“A pessoa de Homero está para sempre imersa nas trevas impenetráveis da lenda. Ignoramos quando viveu; não sabemos que terra privilegiada lhe ouviu os primeiros vagidos (…) Venerandas tradições representavam-no como um velho cantor, pobre e cego que, peregrinando de terra em terra, recompensava a quem o agasalhava com a declamação de seus poemas”. (Augusto Magne)

Homero é considerado um dos pais da literatura ocidental- se não o pai em sim- mas a verdade é que é uma figura controversa: alguns sustentam que, talvez, o autor da Ilíada e da Odisséia não seja um só indivíduo, mas uma ficção que acoberta centenas ou milhares de indivíduos, de trovadores de uma tradição épica já perdida. Ou ainda talvez ele tenha existido mas não criou os poemas que lhe são atribuídos: selecionou as versões e os catalogou, uma tarefa no mínimo tão árdua quanto a de os criar.

Em o ‘Dossiê H’ o escritor Ismal Kadaré transporta dois homeristas- estudiosos do poeta cego e sua obra- irlandeses para sua Albânia em busca da resposta para o enigma de Homero; na primeira metade do século XX, quando se passa a ação do livro, a Albânia era um lugar extremamente singular, em que o começo de uma modernidade imiscuia-se e transmutava tradições milenares e a poesia época e o trovadorismo davam lá seus últimos suspiros.

Munidos de um ‘magnetofone’- um esboço de gravador de som- e certa ingenuidade acadêmica os dois homeristas acabam sendo envolvidos, sem saber, no milenar conflito sérvio-albanes, em intrigas políticas e até mesmo nas fantasias eróticas de mulheres provincianas, enquanto tentam registrar as alterações sofridas pelos últimos épicos a cada vez que são cantados, para que possam reconstruir o esforço homérico.

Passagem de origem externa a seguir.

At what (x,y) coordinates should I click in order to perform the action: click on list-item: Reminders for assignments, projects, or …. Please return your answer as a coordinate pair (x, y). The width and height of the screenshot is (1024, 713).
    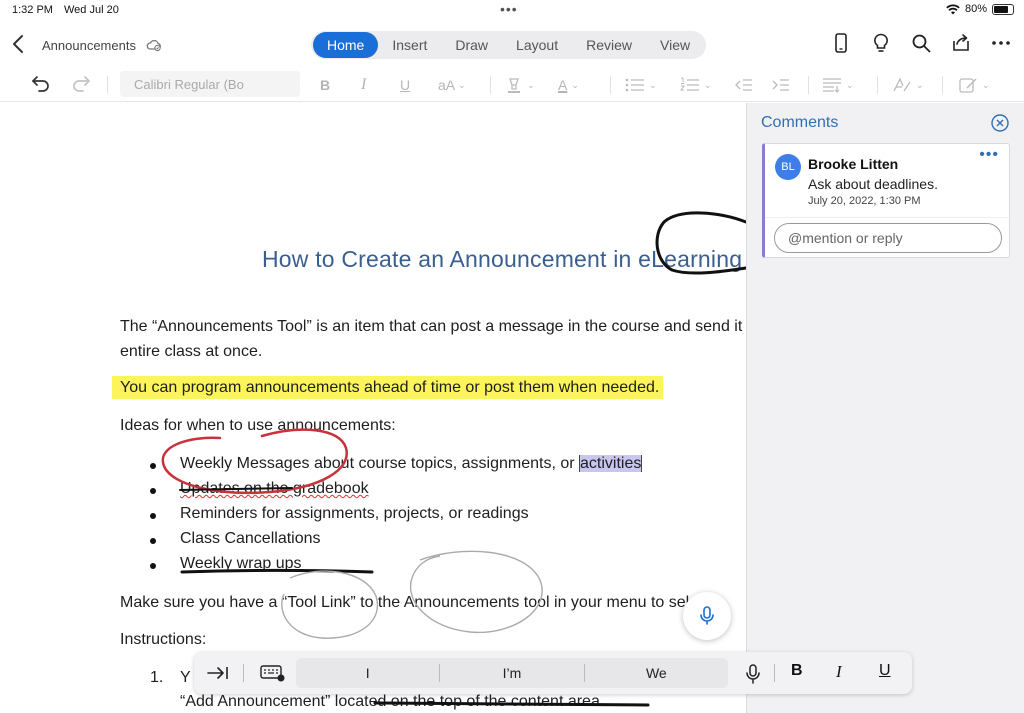
    Looking at the image, I should click on (354, 514).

Não cabe aqui um spoiler, contando o resultado. Basta-me escrever que mesmo não estando entre as principais obras de Kadaré- e com razão quando pensamos em ‘Abril Despedaçado’ ou ‘Concerto no fim do Inverno’- ‘O Dossiê H’ é um livro muito bom, que mostra de modo breve e conciso o porque de Marguerite Yourcenar ter dito que a literatura albanesa supera, hoje, a francesa, mesmo que o seu único autor com um reconhecimento universal seja Kadaré- cuja escrita consegue misturar beleza, tristeza e mesmo humor de modo que o resultado final é sempre algo singular.